_Text excerpt_
★ ★ ★
As witnessed by himself, he would also say the following words silently:

"Lift up all those who are here standing before Thee, O God of our lives, and cast out of our hearts all physical and spiritual passions."

St. John added a great deal to the silent prayers as well during the Canon of the Eucharist. Thus in the prayer: "It is meet and right to hymn Thee...," to the words: ‘Thou hast brought us out of non-existence into being," St. John, continuing the thought in this prayer, would add these words: "into intelligent being and with an immortal soul."

To the words: "Us fallen hast Thou raised up again," St. John would also carry on the thought of the prayers and add: "and Thou raisest us up a hundredfold each day as we sin and repent." After the words: "until Thou hast raised us up into heaven and hast granted us the future Kingdom," — he would also say: "Even in our very Communion of Thy Holy and life-endowing Mysteries, Thou art already raising us up into heaven: for where Thou art, there is heaven and the heaven of heavens, and having granted Thou Thyself to the faithful, Thou hast also already with Thyself granted the Kingdom of Heaven — the future Kingdom, in the pledge of Thy Precious Body and Blood." During the next silent prayer: "And we also with these blessed hosts ..." at the words: "He Himself for the life of the world," St. John would add: "Above all, myself, a sinner, so that I may be rid of mortal sin and live forever."
★ ★ ★
_Material_
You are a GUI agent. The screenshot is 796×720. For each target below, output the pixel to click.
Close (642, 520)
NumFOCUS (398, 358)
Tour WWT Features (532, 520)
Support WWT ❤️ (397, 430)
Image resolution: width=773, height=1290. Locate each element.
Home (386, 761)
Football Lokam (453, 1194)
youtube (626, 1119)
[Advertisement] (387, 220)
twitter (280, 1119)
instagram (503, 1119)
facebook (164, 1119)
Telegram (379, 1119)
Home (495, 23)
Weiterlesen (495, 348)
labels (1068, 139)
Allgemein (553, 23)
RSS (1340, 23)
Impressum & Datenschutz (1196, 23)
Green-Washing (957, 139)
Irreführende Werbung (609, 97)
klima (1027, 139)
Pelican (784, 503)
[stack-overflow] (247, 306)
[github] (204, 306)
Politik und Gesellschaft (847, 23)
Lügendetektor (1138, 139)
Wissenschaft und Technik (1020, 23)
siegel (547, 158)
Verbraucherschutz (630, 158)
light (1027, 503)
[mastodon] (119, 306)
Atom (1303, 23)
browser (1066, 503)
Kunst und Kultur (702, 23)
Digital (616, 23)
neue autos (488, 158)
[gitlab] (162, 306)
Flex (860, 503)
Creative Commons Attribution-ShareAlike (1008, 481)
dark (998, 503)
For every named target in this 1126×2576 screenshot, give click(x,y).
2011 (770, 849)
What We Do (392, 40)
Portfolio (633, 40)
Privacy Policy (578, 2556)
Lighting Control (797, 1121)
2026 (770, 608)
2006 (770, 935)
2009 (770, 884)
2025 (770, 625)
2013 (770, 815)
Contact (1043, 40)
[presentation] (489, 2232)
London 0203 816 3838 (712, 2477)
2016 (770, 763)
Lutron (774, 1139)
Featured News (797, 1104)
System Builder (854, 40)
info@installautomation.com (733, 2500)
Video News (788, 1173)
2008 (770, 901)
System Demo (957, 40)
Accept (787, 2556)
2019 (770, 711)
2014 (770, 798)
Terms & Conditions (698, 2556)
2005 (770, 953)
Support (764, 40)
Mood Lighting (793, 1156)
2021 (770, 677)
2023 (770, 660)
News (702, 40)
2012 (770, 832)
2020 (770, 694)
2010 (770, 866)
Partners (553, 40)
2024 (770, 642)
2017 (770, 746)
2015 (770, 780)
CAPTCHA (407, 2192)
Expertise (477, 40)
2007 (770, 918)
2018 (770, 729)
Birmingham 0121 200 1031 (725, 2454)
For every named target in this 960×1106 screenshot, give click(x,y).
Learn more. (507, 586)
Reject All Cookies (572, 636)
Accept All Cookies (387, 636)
★ ★ ★
_Instructions for the task_
Please rewrite the paragraph of the passage on St. John's prayers that begins "To the words" as a brief list, keeping its main facts. The records have nothing to do with the passage on St. John's prayers.

_Exercise solution_
- At "Us fallen hast Thou raised up again," St. John added that God raises us up a hundredfold each day as we sin and repent.
- After "until Thou hast raised us up into heaven and hast granted us the future Kingdom," he added:
  - In Communion of the Holy Mysteries, God is already raising us into heaven, since where He is, there is heaven.
  - By giving Himself to the faithful, He has already granted the future Kingdom in the pledge of His Body and Blood.
- In the next silent prayer, "And we also with these blessed hosts...," at "He Himself for the life of the world," he added: "Above all, myself, a sinner, so that I may be rid of mortal sin and live forever."